Le vrai point de vigilance des prochaines semaines, ce n'est donc pas la BCE, mais l'OAT à 10 ans. Si elle se stabilise, les conditions de crédit ont de bonnes chances de rester favorables à la rentrée. Si elle s'installe durablement au-dessus de 4 %, les banques pourraient ajuster progressivement leurs barèmes dans les mois qui suivent.
Dans tous les cas, la qualité de votre dossier reste ce qui pèse le plus sur le taux que vous obtiendrez.
FAQ sur les taux immobiliers en août 2026
Rien n'indique une envolée à court terme. Le scénario le plus probable reste une relative stabilité, sauf si l'OAT à 10 ans s'installait durablement au-dessus de 4 %, ce qui pourrait pousser les banques à ajuster progressivement leurs barèmes.
Parce que les taux directeurs de la BCE influencent surtout le coût de financement à court terme des banques. Pour fixer leurs barèmes immobiliers, elles regardent davantage l'OAT à 10 ans, le taux auquel l'État français emprunte sur les marchés.

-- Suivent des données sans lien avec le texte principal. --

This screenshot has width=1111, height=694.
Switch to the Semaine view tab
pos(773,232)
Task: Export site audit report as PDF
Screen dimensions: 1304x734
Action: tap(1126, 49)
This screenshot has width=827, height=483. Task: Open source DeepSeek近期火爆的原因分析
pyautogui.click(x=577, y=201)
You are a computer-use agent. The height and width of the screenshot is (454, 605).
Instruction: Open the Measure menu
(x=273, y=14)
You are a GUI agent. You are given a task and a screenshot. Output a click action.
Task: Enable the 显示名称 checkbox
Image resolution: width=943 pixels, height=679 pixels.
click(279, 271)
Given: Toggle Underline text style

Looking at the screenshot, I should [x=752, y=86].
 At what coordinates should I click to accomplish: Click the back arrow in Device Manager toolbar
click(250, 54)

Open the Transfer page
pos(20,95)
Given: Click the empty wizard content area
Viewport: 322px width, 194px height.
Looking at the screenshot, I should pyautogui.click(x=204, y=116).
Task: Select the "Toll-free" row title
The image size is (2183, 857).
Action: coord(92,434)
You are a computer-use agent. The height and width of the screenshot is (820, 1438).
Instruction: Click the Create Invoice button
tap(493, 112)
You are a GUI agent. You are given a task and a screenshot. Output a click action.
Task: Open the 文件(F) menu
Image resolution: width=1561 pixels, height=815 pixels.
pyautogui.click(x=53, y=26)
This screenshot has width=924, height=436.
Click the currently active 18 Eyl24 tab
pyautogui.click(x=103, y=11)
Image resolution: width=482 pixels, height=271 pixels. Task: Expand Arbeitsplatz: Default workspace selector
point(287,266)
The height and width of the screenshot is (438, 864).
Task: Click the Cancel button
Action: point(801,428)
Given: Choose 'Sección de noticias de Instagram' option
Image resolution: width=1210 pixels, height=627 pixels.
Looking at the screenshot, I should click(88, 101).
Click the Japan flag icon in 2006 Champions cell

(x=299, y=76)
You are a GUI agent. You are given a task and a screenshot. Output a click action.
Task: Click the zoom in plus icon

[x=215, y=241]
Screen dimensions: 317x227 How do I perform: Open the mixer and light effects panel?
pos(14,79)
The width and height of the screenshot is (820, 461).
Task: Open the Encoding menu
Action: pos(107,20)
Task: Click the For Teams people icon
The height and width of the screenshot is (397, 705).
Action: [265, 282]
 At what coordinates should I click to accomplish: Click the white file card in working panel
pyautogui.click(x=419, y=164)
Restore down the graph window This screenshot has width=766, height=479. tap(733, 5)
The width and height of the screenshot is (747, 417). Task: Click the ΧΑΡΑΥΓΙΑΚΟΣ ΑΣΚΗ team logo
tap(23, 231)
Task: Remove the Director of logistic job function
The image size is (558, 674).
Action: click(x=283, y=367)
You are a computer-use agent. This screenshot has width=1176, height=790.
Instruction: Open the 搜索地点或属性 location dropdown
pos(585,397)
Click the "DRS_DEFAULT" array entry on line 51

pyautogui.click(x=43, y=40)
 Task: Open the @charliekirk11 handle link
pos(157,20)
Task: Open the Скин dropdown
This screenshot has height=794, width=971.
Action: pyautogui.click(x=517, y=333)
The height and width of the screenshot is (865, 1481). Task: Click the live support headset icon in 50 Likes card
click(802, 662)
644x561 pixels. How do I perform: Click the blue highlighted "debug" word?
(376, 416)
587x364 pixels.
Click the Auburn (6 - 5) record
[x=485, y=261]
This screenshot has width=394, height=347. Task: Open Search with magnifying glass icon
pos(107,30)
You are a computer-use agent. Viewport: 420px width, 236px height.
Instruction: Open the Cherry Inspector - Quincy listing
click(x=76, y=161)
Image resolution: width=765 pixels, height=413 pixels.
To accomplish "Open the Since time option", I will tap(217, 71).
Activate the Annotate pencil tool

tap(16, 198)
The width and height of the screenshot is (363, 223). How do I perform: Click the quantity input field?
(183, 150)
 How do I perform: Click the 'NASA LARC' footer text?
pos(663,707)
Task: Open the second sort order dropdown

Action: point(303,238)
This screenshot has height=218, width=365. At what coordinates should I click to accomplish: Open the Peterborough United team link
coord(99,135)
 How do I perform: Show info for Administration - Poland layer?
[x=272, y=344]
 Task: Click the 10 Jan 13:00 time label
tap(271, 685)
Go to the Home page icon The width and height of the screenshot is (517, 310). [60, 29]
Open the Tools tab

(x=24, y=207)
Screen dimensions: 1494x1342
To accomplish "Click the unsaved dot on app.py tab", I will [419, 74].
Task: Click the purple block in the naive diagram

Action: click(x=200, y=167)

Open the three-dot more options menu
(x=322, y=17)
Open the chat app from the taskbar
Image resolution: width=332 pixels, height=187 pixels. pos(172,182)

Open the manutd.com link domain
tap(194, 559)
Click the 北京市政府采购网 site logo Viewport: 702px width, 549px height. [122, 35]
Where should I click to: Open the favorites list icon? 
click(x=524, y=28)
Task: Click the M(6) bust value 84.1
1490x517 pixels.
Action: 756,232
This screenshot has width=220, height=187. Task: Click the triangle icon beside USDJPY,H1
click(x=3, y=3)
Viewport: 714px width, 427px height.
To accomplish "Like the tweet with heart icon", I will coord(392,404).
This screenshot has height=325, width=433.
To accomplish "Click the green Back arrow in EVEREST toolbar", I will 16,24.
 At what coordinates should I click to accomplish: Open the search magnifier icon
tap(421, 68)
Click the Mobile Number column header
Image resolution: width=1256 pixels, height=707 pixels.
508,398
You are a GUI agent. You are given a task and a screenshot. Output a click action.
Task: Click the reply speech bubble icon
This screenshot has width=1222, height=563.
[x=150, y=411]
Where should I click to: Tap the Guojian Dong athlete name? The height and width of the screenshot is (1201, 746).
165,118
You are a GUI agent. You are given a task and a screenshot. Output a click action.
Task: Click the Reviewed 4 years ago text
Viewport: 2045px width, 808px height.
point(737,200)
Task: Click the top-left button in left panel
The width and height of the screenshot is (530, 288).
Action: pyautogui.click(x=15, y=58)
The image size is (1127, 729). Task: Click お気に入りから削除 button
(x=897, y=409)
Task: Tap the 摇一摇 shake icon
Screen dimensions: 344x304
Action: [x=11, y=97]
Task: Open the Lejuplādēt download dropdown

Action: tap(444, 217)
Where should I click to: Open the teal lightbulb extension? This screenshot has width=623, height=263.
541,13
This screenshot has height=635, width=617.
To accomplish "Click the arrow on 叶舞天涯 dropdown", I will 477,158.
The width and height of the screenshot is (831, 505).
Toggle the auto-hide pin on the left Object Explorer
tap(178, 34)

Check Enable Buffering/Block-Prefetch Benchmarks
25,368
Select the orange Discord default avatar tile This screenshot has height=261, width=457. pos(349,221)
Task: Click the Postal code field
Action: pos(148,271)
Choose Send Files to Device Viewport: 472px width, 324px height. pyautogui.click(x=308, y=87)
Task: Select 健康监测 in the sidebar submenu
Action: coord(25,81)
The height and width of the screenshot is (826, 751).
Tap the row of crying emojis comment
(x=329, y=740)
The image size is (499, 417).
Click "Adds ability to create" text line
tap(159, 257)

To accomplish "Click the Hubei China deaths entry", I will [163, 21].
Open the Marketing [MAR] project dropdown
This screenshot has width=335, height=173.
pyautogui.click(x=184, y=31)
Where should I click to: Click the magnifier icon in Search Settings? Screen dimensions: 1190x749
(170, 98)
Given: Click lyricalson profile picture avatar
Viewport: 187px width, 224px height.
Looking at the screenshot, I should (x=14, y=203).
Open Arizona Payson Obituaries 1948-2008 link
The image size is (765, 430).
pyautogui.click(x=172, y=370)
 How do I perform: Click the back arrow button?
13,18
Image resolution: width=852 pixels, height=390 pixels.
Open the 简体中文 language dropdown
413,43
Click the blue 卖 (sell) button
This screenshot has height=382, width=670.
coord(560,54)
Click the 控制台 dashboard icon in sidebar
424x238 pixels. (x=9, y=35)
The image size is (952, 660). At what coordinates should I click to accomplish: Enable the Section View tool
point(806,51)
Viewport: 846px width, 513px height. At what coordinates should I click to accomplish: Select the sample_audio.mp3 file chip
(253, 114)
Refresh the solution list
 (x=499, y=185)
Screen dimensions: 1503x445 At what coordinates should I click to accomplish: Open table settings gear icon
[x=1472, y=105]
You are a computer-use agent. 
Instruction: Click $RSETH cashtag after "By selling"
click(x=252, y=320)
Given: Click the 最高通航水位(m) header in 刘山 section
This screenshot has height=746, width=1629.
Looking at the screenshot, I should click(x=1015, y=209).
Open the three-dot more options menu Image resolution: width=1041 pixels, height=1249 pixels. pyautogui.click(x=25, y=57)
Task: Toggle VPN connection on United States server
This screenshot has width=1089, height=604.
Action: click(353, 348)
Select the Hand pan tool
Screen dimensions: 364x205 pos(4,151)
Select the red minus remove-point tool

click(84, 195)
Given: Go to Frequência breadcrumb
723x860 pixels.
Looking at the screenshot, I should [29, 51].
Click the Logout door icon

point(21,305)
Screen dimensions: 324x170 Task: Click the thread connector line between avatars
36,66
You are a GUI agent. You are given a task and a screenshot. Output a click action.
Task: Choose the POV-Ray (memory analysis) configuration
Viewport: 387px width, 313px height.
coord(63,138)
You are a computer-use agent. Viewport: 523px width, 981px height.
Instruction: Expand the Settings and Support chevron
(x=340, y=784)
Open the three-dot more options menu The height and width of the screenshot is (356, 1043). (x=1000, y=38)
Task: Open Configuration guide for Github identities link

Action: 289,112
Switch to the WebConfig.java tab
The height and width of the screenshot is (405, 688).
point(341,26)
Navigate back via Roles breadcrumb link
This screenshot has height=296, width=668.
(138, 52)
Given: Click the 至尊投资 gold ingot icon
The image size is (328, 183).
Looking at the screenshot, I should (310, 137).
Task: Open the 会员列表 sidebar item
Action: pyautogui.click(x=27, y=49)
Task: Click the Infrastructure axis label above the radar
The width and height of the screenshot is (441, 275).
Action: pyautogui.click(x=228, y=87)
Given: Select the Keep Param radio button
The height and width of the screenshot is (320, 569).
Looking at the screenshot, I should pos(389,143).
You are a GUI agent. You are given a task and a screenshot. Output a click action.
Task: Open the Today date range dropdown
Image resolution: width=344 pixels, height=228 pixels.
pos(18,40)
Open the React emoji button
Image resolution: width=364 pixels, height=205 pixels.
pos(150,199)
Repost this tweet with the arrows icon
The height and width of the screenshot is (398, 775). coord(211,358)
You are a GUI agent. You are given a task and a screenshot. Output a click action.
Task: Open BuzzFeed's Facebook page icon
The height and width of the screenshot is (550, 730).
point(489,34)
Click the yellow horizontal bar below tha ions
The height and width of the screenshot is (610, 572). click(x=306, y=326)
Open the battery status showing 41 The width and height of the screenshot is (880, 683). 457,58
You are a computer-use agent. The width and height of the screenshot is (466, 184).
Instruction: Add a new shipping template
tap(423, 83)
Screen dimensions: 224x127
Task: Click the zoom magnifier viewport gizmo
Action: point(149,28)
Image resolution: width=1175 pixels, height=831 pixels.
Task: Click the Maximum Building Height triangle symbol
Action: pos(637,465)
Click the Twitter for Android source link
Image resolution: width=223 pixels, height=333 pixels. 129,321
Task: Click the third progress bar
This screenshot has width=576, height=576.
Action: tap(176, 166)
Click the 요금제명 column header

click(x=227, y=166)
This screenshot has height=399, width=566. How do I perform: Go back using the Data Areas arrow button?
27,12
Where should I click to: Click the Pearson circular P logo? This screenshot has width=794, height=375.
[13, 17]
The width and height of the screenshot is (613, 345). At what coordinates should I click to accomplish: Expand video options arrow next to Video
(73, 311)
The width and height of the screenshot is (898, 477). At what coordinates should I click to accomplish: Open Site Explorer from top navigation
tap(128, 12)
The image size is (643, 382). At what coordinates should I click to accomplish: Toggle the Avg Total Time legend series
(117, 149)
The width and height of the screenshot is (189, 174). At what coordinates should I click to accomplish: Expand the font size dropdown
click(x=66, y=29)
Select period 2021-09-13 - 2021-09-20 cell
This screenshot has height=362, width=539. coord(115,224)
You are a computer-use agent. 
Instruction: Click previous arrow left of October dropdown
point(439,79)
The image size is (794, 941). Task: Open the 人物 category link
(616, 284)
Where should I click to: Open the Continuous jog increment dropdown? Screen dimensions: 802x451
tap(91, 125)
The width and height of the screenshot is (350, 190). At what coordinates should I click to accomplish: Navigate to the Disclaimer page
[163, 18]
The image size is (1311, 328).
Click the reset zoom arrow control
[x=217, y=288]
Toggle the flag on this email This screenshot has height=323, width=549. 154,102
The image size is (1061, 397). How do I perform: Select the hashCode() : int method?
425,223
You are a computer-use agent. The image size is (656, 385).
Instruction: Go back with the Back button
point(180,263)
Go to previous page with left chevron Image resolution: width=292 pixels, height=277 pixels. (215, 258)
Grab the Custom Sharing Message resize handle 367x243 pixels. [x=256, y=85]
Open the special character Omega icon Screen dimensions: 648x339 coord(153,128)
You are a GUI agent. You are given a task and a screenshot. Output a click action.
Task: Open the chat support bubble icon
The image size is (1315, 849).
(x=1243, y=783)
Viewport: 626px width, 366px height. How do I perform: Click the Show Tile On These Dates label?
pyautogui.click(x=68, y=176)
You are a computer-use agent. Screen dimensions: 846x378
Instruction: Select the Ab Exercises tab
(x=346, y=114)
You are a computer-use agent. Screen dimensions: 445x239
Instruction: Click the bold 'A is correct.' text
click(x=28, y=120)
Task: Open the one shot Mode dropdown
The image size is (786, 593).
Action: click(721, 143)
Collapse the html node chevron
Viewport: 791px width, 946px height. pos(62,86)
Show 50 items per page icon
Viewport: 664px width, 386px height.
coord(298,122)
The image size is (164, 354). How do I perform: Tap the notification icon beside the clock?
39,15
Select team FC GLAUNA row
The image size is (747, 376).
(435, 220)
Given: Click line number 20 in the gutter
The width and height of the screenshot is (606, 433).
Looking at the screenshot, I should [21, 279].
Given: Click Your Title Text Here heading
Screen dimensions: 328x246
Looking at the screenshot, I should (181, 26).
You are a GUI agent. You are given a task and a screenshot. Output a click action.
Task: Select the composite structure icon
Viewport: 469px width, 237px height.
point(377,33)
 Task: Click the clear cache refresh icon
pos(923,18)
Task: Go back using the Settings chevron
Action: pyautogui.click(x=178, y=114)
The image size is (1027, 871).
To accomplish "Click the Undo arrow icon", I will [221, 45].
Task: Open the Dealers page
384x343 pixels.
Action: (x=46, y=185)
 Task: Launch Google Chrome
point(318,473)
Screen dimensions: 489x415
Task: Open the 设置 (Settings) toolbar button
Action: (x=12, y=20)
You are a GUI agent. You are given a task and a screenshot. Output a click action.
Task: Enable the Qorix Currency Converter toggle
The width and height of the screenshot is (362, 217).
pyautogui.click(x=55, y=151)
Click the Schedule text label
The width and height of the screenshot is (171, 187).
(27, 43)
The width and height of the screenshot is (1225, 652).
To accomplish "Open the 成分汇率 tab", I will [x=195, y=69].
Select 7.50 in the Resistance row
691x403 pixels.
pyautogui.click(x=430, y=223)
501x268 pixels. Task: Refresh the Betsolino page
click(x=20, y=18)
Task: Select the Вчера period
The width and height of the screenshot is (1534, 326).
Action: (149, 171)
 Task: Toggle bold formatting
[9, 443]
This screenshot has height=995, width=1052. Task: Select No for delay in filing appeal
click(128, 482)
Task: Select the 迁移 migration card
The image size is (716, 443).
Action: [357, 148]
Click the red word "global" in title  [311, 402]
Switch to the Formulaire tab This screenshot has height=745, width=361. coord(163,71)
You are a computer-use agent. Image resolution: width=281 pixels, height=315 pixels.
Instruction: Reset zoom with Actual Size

C'est le taux auquel l'État français emprunte sur les marchés financiers pour 10 ans. Il reflète les anticipations des investisseurs sur l'inflation et la situation budgétaire, et les banques s'en servent comme référence pour ajuster leurs taux de crédit immobilier.
Selon l'Observatoire Pretto, il s'établit à 3,33 % sur 15 ans, 3,44 % sur 20 ans et 3,52 % sur 25 ans, tous profils confondus. Les meilleurs dossiers obtiennent des conditions sensiblement meilleures.
Les banques ajustent leurs grilles en fonction de leurs objectifs de production locaux, de la concurrence sur le territoire et des profils qu'elles cherchent à attirer. Ce n'est pas une question de risque géographique.
En jouant la concurrence entre banques et en présentant un dossier solide (apport, stabilité des revenus, taux d'endettement maîtrisé). C'est justement le rôle d'un courtier : comparer les offres des banques partenaires pour identifier celle qui correspond le mieux à votre profil.